(Target position records)
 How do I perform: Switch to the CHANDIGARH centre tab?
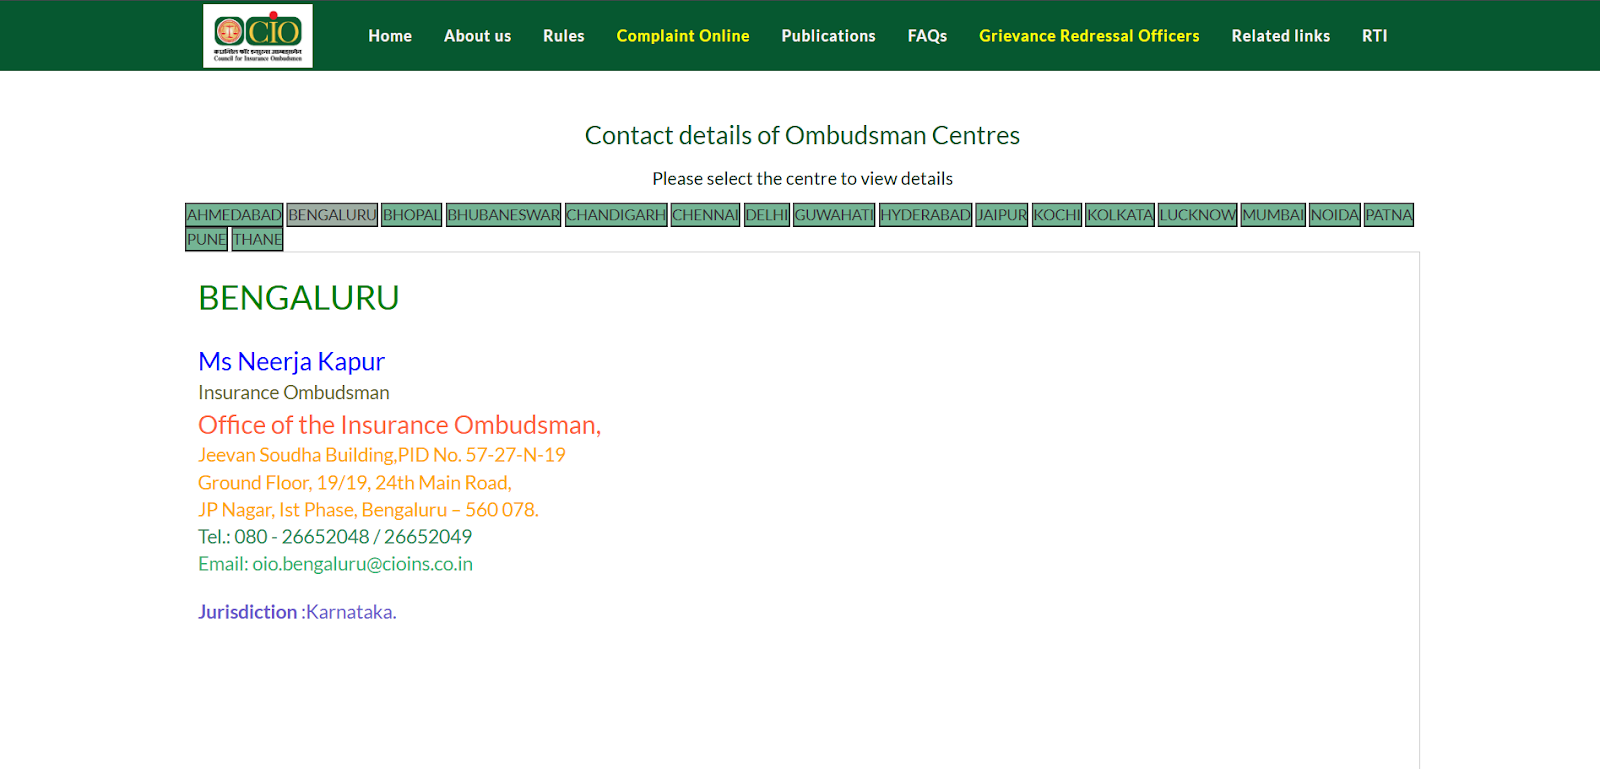[x=616, y=215]
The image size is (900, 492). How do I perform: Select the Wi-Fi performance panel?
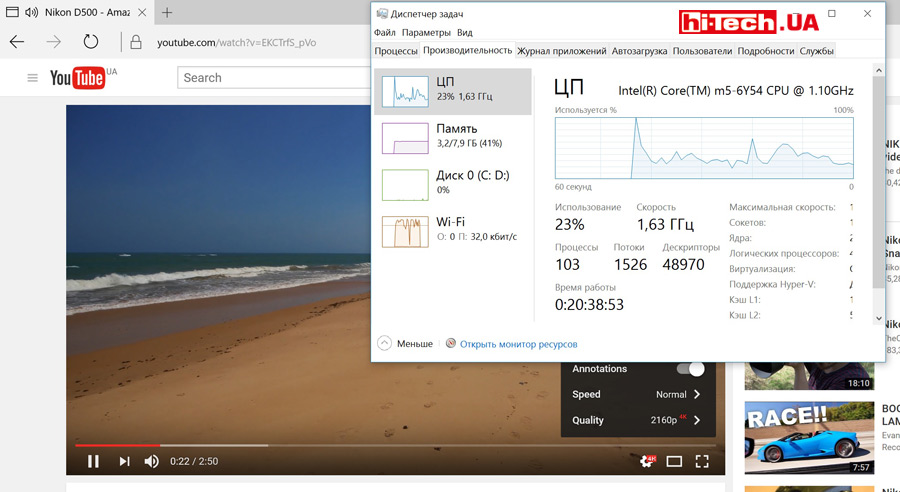point(452,230)
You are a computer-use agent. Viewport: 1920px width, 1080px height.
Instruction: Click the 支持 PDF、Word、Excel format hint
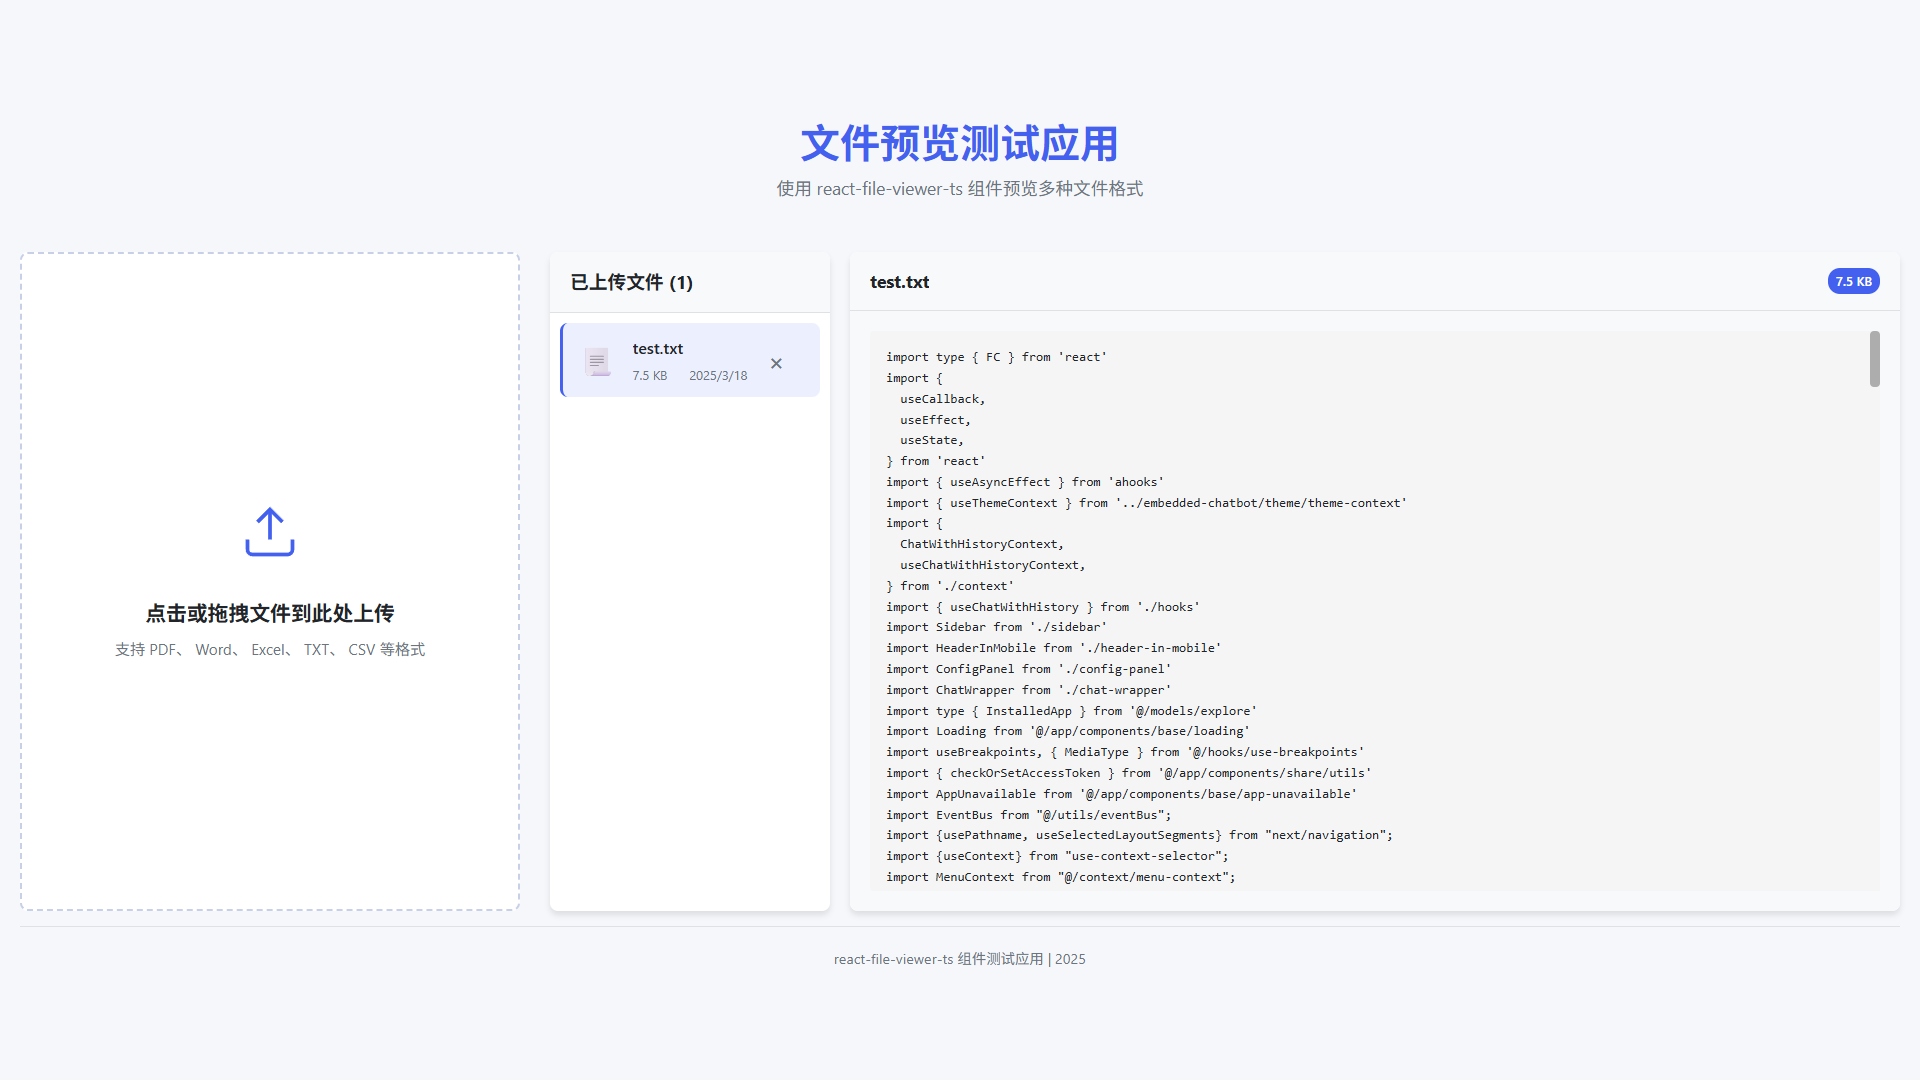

TASK OBJECTIVE »
Copy every line of the records above, requests included, but leave out the pictures. Offset each coordinate in the answers by adding 95 to it.

TASK SOLUTION »
 How do I perform: Switch to the CHANDIGARH centre tab?
[x=711, y=310]
The image size is (900, 492). How do I perform: Select the Wi-Fi performance panel?
point(547,325)
You are a computer-use agent. Viewport: 1920px width, 1080px height.
Instruction: Click the 支持 PDF、Word、Excel format hint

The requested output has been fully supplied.